The Alaska Legislature’s resolution in favor of oil and gas drilling within the Arctic National Wildlife Refuge received more than two hours of opposition testimony last week, but it continues to move toward passage as one of the 30th Alaska Legislature’s first items of business.
Since 1995, every Legislature has petitioned Congress to open Area 1002 of ANWR’s coastal plain for oil and gas drilling. The plain is expected to hold more than 10 billion barrels of oil. To put that figure into context, the trans-Alaska Pipeline System has transported 17 billion barrels of oil since its completion 40 years ago.
With Alaska facing a multibillion-dollar deficit and still dependent upon oil for more than half of state revenue, even conservation-minded Democrats are supporting this year’s resolution.
Last week, it advanced out of the House committee on the Arctic with the support of the House’s Democratic majority leader, Chris Tuck, D-Anchorage, and its resources committee co-chairman, Rep. Andy Josephson, D-Anchorage, among others.
The resolution is now in the resources committee, its last referral before reaching the House floor.
In an hour and a half of testimony Thursday, conservationists, tour guides and outdoor enthusiasts asked the Arctic committee to reconsider.
“I’m here because I am a tree-hugging hippy. I’m a tree-hugging hippy … because trees provide the air that I breathe,” said Ellen Mitchell, a student at the University of Alaska Fairbanks.
Representatives of groups including the Wilderness Society, Arctic Audubon Society, Alaska Wilderness League and Trustees for Alaska each said ANWR is worth preserving as wilderness because it is an environment unlike any other the North Slope.
“I’m here to ask you to protect the heart of Alaska,” said Bernadette Demientieff of the Gwich’in Steering Committee, an Arctic tribal group opposed to drilling in ANWR.
Rep. Dean Westlake, D-Kotzebue and the author of the resolution, said he is sympathetic to the speakers’ points of view, but he’s trying to represent his constituents.
“While subsistence activities are our first priority and always the first priority for us, jobs are also extremely important,” he said.

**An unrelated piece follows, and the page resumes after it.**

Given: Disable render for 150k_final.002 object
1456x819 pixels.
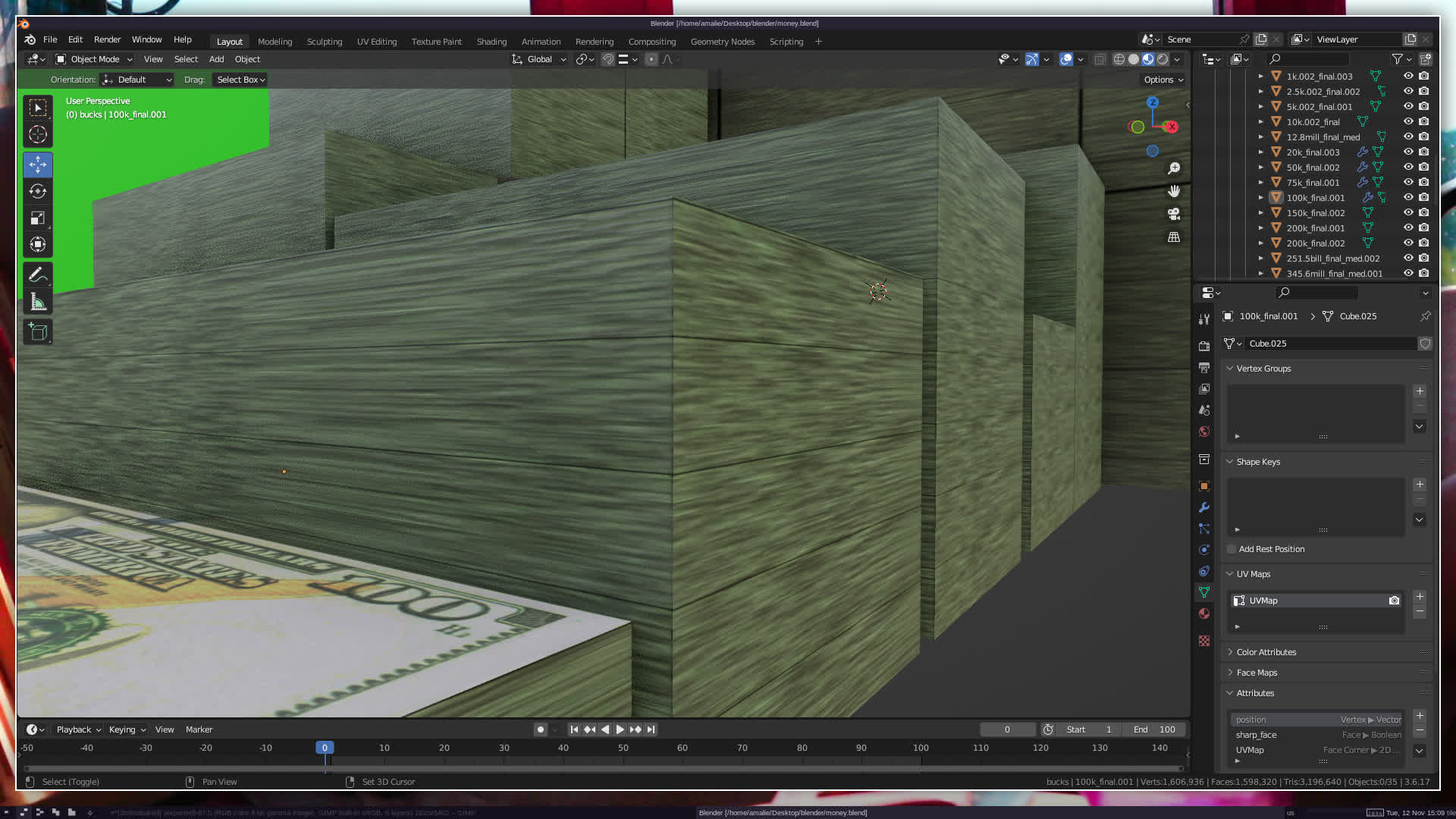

He added that he would not have suggested the resolution if he thought drilling could not be done safely.
Republican majorities in the U.S. House and Senate, combined with the pro-drilling stance of President Donald Trump and the position of Sen. Lisa Murkowski, R-Alaska, as chairwoman of the Senate committee on energy, mean Congress is closer than it has been in years to allowing drilling in ANWR.
Lois Epstein of the Wilderness Society testified that she is worried that if drilling is allowed, the Trump administration will be less capable of regulating it.
“Now that we have the Trump Administration, we have an Environmental Protection Agency that is greatly scaled back,” she said.
Josephson responded: “I share your concern with the new administration’s ostensible ─ though it’s very young ─ hostility toward environmental interests, though it doesn’t necessarily resolve the question of how I will vote, yes or no, on this matter.”
Additional hearings on House Joint Resolution 5 have not yet been scheduled.